Another dramatic change he has witnessed is the innovations in technology used in treatment plants and the collections and maintenance side of wastewater.

“Ultimately, it takes the hammer of the federal government to make the dramatic changes nationwide,” he said, speaking about another of the most significant changes — the Clean Water Act of 1972. “It was the classic example of people forging partnerships, making regulations, and taking action.”

While the Clean Water Act was a good start, Jack wishes that legislators were more educated on the water and wastewater issues.

“I want people in our industry to become policymakers,” he said.

Jack said that mentoring others in his chosen field has always been important to him. Working along with Ray Woodside, the two would often bring in engineering interns to work for the firm.

“We would always bring in interns reaching out to foster education and ethics for the future,” he said.

He has continued that policy throughout his career, today working with interns and helping answer their questions to get the jobs done.

Denis Pollak, the first winner of the San Diego Section mentoring award that now bears his name, said he met Jack in 1972 when Denis first started working for a local agency.

“Jack is a wonderful person,” Denis said. “After meeting him the first time, I realized right away he knew a little of everything and was a great source of information. That still is the case today.”
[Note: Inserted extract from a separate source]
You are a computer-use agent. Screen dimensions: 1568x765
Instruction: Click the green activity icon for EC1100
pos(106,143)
Denis said that there are instances where Jack knows entire histories on projects that he watched grow over the years, earning him a reputation as an indispensable source of information.

A few years ago, Jack met a young woman engineer from Berkeley who got him interested in joining the Japanese American Historical Society of San Diego. Through the society, he began talking to junior and senior high school students about his life experiences as a Japanese American and the two years he was imprisoned in Poston Internment Camp during World War II with his family.

National Archives

Poston Internment Camp in Arizona (National Archives)
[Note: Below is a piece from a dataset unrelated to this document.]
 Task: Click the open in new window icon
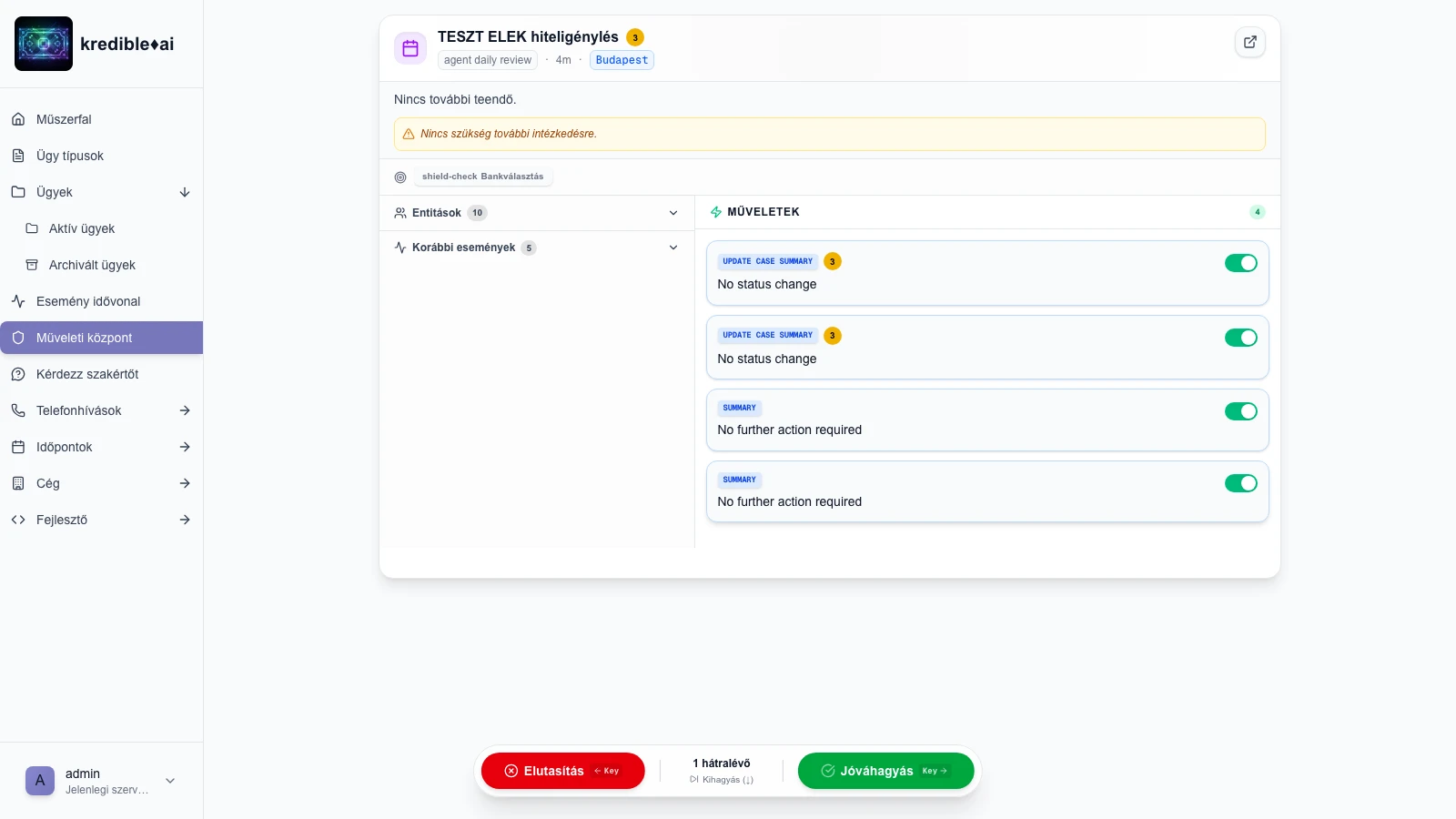1249,42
Jack was born in Pasadena and raised in El Centro, California. At the age of 13, just after the attack on Pearl Harbor, he and his family, along with more than 1,300 people of Japanese descent from the Imperial Valley, were taken away to live in the camp located in Arizona. One of Jack’s older sisters was severely disabled and died within hours after arriving at the camp.

“I tell this story to the students to show how poor the medical facilities and conditions were at the camp,” he said.

Jack and his siblings were able to leave the camp sooner than his parents, who wound up staying for three years before settling back in the San Diego area.

Even though two of Jack’s three children, ages 63 to 69, have already retired, he has no plans to make any changes in his lifestyle for now. Jack works the hours he wants and still gets to do the job he enjoys.